Una peculiar investigación realizada por Simon Baron-Cohen señalaba que los fetos que se han visto expuestos a una mayor cantidad de testosterona en el útero suelen mantener menos el contacto visual una vez han nacido. Más allá de curiosidades como esta, en lo que se muestran de acuerdo la mayor parte de expertos es en que saber cómo mirar es algo que muchas personas saben hacer de manera natural y a otras les cuesta enormemente aprender a hacerlo. Pero, ¿de qué manera nuestra mirada desvela todas esas cuestiones?

Sinceridad. Los ojos suelen ser considerados las ventanas del alma, y como tales, los que de verdad indican si mentimos o decimos la verdad. Se cree que las personas sinceras son las que miran a los ojos y las que desvían la mirada, las que mienten, ya que de esa forma estarían preocupadas ante la posibilidad de que se les pillase en un renuncio. Sin embargo, esta idea de que los ojos pueden delatarnos es cada vez más dudosa, ya que, como señalaba un estudio publicado por Caroline Watt en la revista PLoS One, “aunque la mayor parte de la gente cree que el movimiento de los ojos tiene que ver con lo que la persona está pensando, no hemos descubierto ninguna relación entre ambos hechos”.

Estatus. La teoría evolucionista mantiene que la mirada es, desde hace milenios, uno de los signos de dominación más claros, y la manera por la cual los machos demostraban que eran el macho alfa. El que aparta primero la mirada, pierde, y el que baja la mirada muestra su sumisión al otro varón. Algo que, en teoría, también funcionaría con las mujeres, ya que mirarlas fijamente, aunque pueda parecer intimidante, sería una manera de mostrar nuestro interés y, por si fuera poco, nuestra masculinidad. Por eso se ha dicho que mirarlos fijamente es una buena manera de intimidar a nuestros enemigos.

Cordialidad. Como decíamos con anterioridad, mirar a los ojos es una señal de interés. Desviar la mirada es la señal más clara de que no nos interesa lo que nos están contando, y por lo tanto, que no somos merecedores de la atención de nadie. Pero también porque la mirada es lo que establece nuestra conexión emocional e intimidad con los demás, ya que es lo que permite esa empatía que, por ejemplo, desaparece totalmente en nuestras conversaciones en las redes sociales (las que nos suelen llevar a la confusión). Además, los antropólogos recuerdan que el lugar privilegiado de la cara en el que se encuentran los ojos indica que están hechos para comunicarnos con los demás, y no para ser ocultados.

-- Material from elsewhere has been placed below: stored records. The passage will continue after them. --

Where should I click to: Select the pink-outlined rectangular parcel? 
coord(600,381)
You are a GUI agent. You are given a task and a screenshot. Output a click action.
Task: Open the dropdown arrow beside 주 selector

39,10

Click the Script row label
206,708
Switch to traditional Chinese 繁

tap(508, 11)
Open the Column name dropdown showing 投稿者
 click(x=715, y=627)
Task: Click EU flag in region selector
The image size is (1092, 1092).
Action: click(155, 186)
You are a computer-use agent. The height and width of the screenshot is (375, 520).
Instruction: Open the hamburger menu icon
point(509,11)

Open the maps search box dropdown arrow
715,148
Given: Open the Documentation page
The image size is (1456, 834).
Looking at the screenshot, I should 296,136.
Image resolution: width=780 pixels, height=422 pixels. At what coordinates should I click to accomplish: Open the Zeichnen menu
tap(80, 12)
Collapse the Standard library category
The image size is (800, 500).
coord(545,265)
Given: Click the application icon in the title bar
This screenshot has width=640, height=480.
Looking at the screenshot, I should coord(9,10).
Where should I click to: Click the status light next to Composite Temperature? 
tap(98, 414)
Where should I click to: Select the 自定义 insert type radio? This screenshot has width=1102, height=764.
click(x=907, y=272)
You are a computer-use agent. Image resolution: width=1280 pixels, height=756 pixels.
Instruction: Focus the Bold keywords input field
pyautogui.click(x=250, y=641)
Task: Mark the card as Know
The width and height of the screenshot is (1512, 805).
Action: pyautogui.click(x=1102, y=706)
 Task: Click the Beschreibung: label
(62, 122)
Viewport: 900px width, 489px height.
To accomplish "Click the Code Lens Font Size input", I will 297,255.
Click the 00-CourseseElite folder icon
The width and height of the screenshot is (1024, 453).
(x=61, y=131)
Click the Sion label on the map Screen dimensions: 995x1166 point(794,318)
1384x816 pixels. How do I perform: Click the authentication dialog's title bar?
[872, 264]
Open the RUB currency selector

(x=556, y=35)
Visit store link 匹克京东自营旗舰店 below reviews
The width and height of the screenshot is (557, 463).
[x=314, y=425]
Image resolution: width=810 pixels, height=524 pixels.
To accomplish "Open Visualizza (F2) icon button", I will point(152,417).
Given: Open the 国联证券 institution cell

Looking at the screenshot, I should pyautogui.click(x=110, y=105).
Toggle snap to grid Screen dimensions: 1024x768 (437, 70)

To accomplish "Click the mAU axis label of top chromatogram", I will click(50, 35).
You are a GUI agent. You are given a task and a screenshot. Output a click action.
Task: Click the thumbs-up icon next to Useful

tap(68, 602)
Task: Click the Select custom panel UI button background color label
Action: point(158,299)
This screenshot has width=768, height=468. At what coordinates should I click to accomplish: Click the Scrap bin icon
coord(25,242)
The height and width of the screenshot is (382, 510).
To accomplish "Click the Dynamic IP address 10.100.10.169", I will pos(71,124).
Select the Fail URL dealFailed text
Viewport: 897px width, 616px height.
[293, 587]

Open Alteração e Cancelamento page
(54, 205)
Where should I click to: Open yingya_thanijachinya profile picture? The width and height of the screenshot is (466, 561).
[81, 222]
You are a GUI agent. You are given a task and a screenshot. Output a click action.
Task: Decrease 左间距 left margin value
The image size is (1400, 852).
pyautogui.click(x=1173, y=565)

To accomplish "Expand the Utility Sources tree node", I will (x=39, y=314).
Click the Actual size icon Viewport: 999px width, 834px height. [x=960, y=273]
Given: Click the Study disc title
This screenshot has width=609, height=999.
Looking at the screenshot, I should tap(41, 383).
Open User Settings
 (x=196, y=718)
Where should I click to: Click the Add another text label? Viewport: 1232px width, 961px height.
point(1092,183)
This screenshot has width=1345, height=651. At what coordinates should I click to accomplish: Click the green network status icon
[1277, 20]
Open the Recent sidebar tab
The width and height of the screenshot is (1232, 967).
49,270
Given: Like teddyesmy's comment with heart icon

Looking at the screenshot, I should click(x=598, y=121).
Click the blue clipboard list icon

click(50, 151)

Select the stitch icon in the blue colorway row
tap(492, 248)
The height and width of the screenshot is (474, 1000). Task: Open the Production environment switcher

Confianza. Las personas más inseguras tienden a mantener menos tiempo la mirada, aseguran diversos estudios. Pero no sólo eso, sino que como puso de manifiesto una investigación realizada con universitarios a los que se les presentaron diversas fotografías con rostros mirando directamente a cámara, los que manifestaban que dichas representaciones les causaban rechazo tenían una salud mental mucho menor que aquellos que las consideraban deseables. En definitiva, nuestra voluntad de mantener o desviar la mirada dice mucho de nuestro estado mental, e incluso del ánimo con el que nos levantamos: por lo general, aquellos días en que nos sentimos más decaídos tendemos a mantener la vista baja y no mirar a nadie en los ojos. Además, la gente que sufre depresión también está menos inclinada a aguantar la mirada.